Sarge
The Life and Times of Sargent Shriver
by Scott Stossel
Smithsonian, 761 pp., $52.50
ONE DAY, early in the summer of 1970, I read in the New York Times that Sargent Shriver was opening an office in Washington to help elect Democrats to Congress. Shriver had just returned from a tour as ambassador to France and was eager, the story implied, to join the political battle against Nixon and Agnew. "Sounds like fun," I told my wife over morning coffee. Three hours later, the phone rang, and it was Shriver, inviting me down to Washington to write for him.
He explained--when I visited him the next day at Timberlawn, his Maryland home, out Rockville Pike from Washington--that he had been reading my book The Experience of Nothingness during his last days in France. He read some of it aloud to me right there, and asked me if I would be willing to come and write for him: We would be on the road all summer, right through Election Day, he explained, which meant I would need to take a semester's leave of absence from the university in the fall, but my family could live at Timberlawn in the pool house during the campaign.
I said yes. When a little later I was introduced to Eunice, she smiled and said Sarge would be tough on me. "Give you five dollars if you're still here Election Day," she tossed her hair in the way parochial schoolgirls used to do. It was a marvelous adventure, those five
months. There were people working in the office on K Street, there were advance teams, press secretaries, and sometimes an old-time Kennedy (or Stevenson or Humphrey or Johnson) hand for advice and company and schmoozing. And then there was Sarge and me. We did thirty-eight states, and I forget how many campaigns--pretty close to a hundred, I think.

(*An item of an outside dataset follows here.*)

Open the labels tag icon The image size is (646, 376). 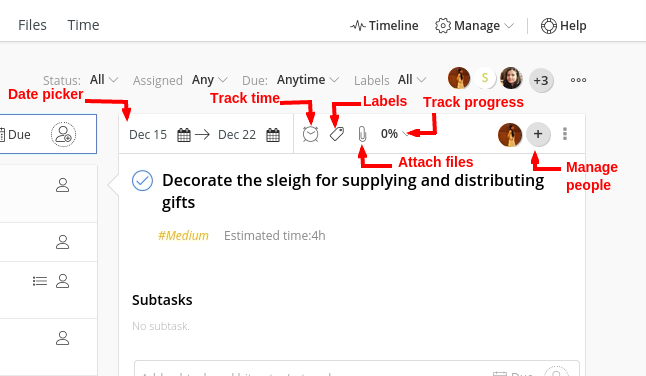(x=337, y=134)
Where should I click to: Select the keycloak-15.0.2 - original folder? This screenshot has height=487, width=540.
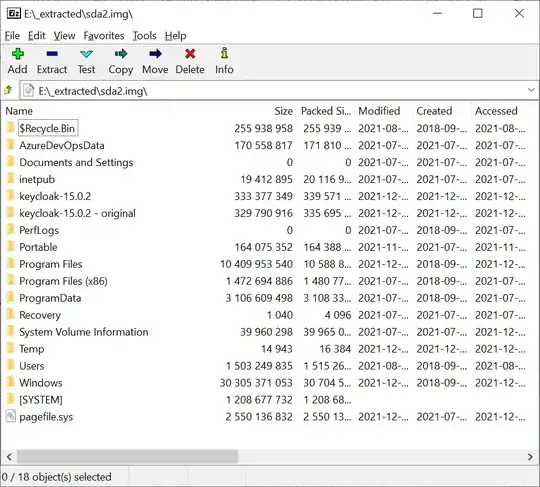(x=77, y=213)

I remember Sarge almost killing himself by taking a dare in South Dakota and allowing a bunch of the Democrats there to seat him on one side of a big inner tube near the shore of the local lake, with a rope tied to its other side, the rope then strung out about thirty feet to a power boat. When the men with drinks in their hands roared off at high speed, I was sure Sarge was going to lose both his legs in the boat's wake.

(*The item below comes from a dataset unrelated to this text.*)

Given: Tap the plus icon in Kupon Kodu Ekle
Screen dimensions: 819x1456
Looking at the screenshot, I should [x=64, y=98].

I also remember campaigning in Oakland, and Ron Dellums telling Sarge in front of the crowd that Oakland was so tough that even the muggers went in twos. We also put in a stop for another freshman, this time for the California Assembly, John Vasconcellos--who stays in touch with me to this day--and met in Sacramento with Jerry Brown, too. We baked in the desert at 110 degrees in Palm Springs, deplaning from a four-seat Cessna flown briskly by a woman pilot who wore a white jumpsuit with a flying tiger emblem on her buckle. We did Vegas, Albuquerque, Toledo, anywhere anybody wanted a headliner for a chicken dinner fundraiser. There were movie stars or athletes to join us at almost every stop. There were always Peace Corps veterans, or Job Corps veterans, or Upward Bound leaders. There was an army of Shriver people everywhere.